Work order: Could you repeat, word for word, the line with "Given: Click the リセットしてアカウントトップに戻る button" and every line after it in the records below, leaving out any pictures?

Collected data entries:
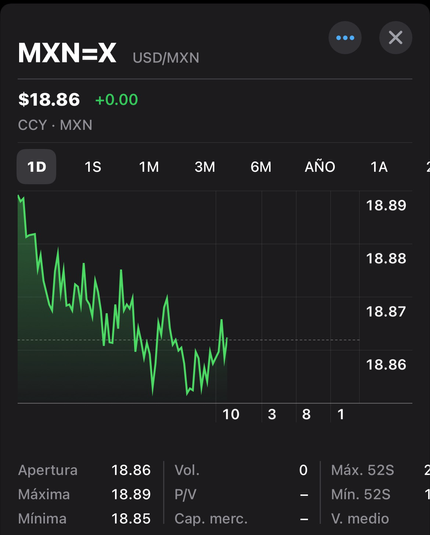Tap the Máx. 52S statistic label
Image resolution: width=430 pixels, height=535 pixels.
(x=362, y=470)
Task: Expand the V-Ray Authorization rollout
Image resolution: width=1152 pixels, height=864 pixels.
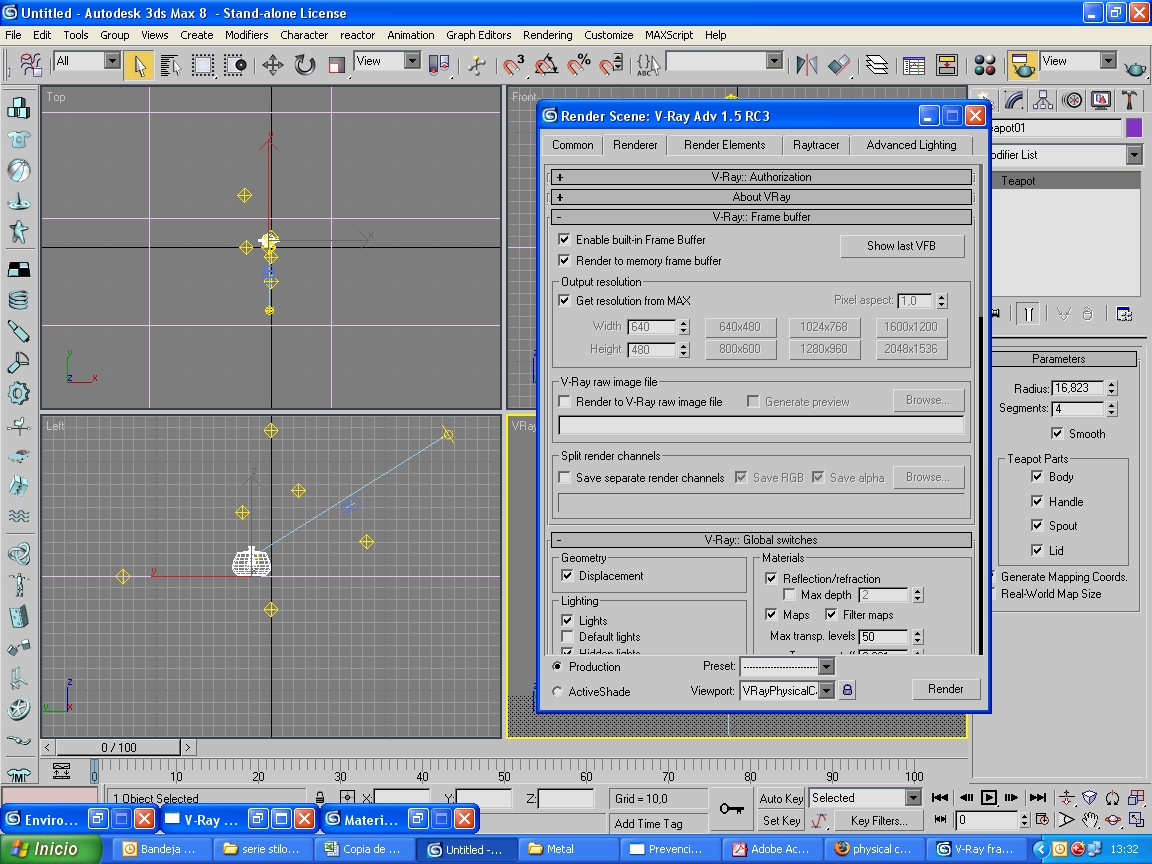Action: tap(760, 177)
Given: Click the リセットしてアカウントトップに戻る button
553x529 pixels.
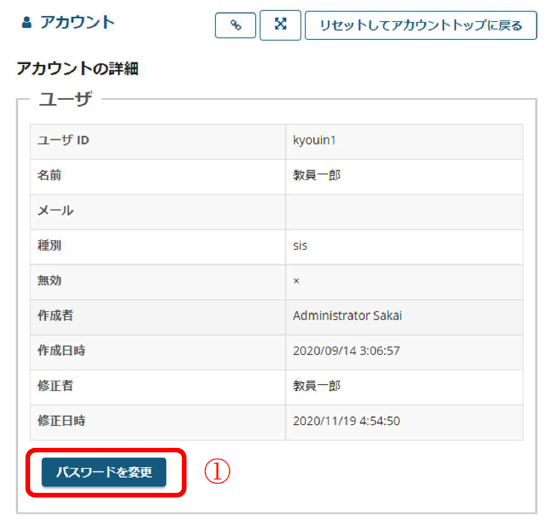Looking at the screenshot, I should pyautogui.click(x=421, y=25).
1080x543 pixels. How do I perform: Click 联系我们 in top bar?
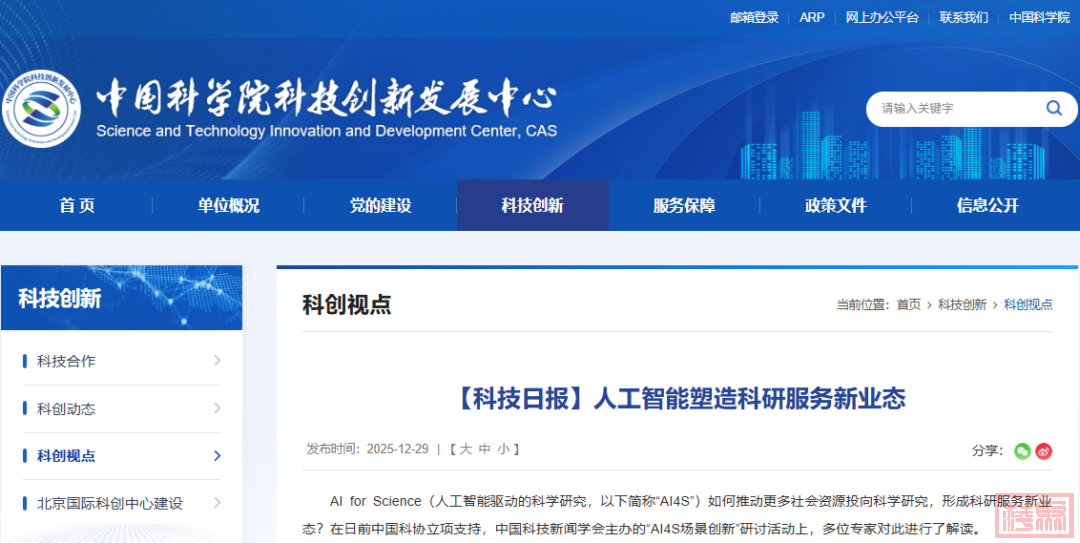[963, 17]
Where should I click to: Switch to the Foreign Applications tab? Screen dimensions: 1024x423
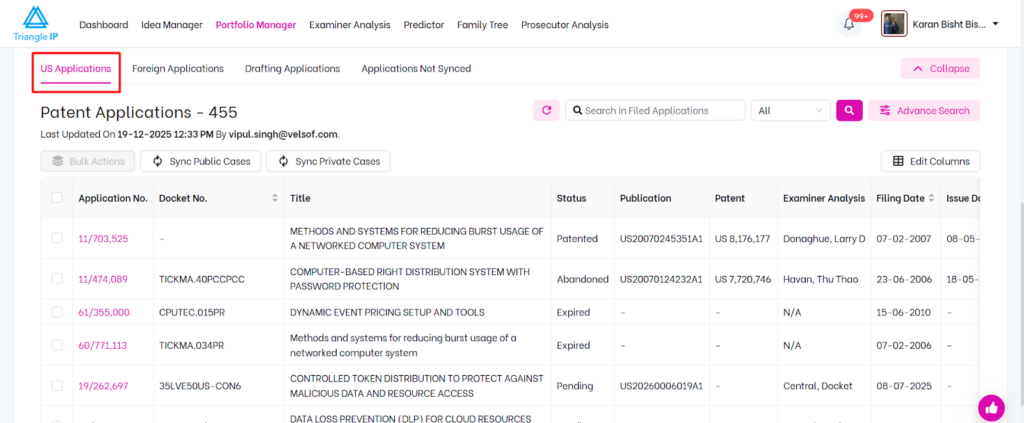(x=178, y=69)

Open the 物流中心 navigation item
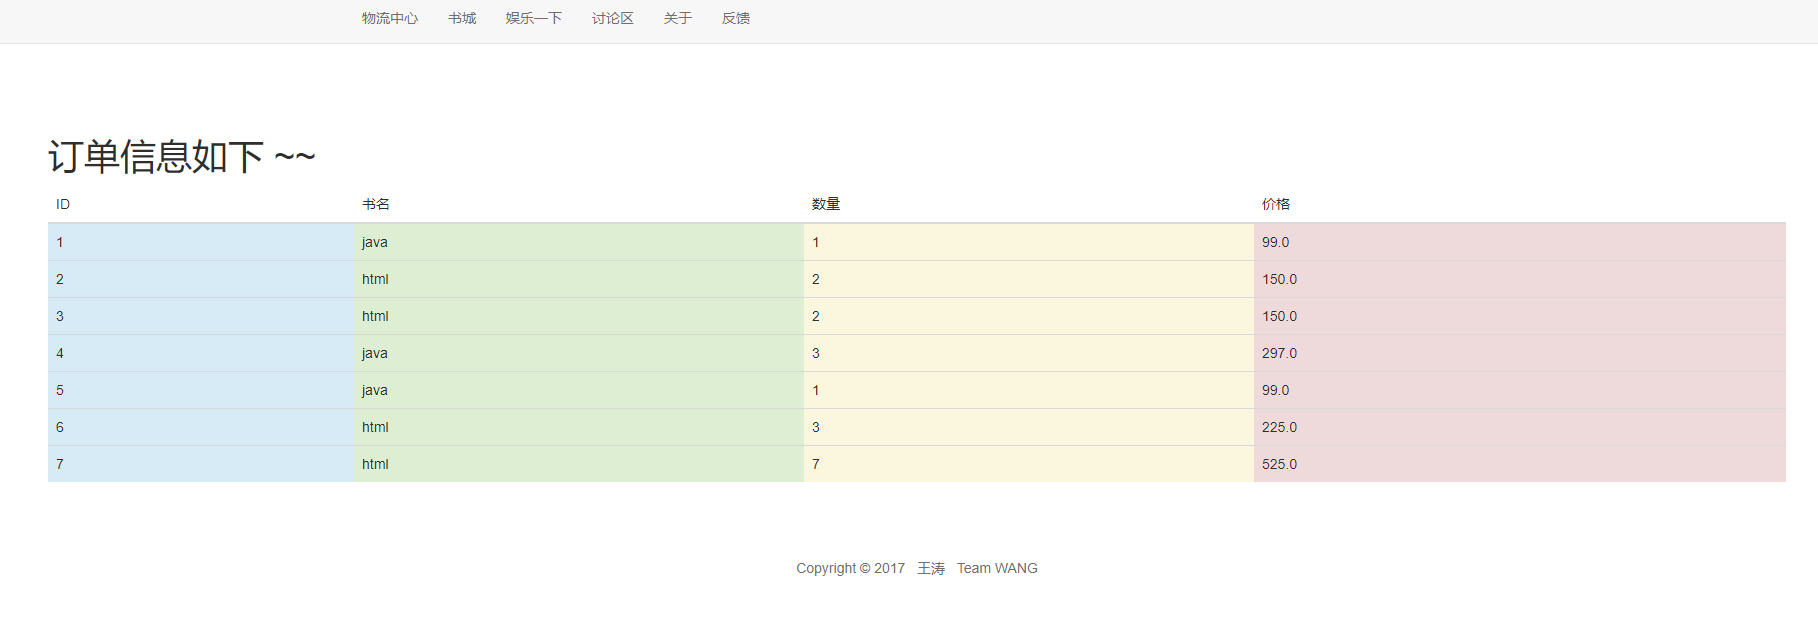click(390, 18)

Response to the exercise:
Given: Click the リセットしてアカウントトップに戻る button
553x529 pixels.
Looking at the screenshot, I should pyautogui.click(x=421, y=25).
1080x543 pixels. How do I perform: Click 联系我们 in top bar?
[963, 17]
Where should I click to: Switch to the Foreign Applications tab? Screen dimensions: 1024x423
(x=178, y=69)

Open the 物流中心 navigation item
click(390, 18)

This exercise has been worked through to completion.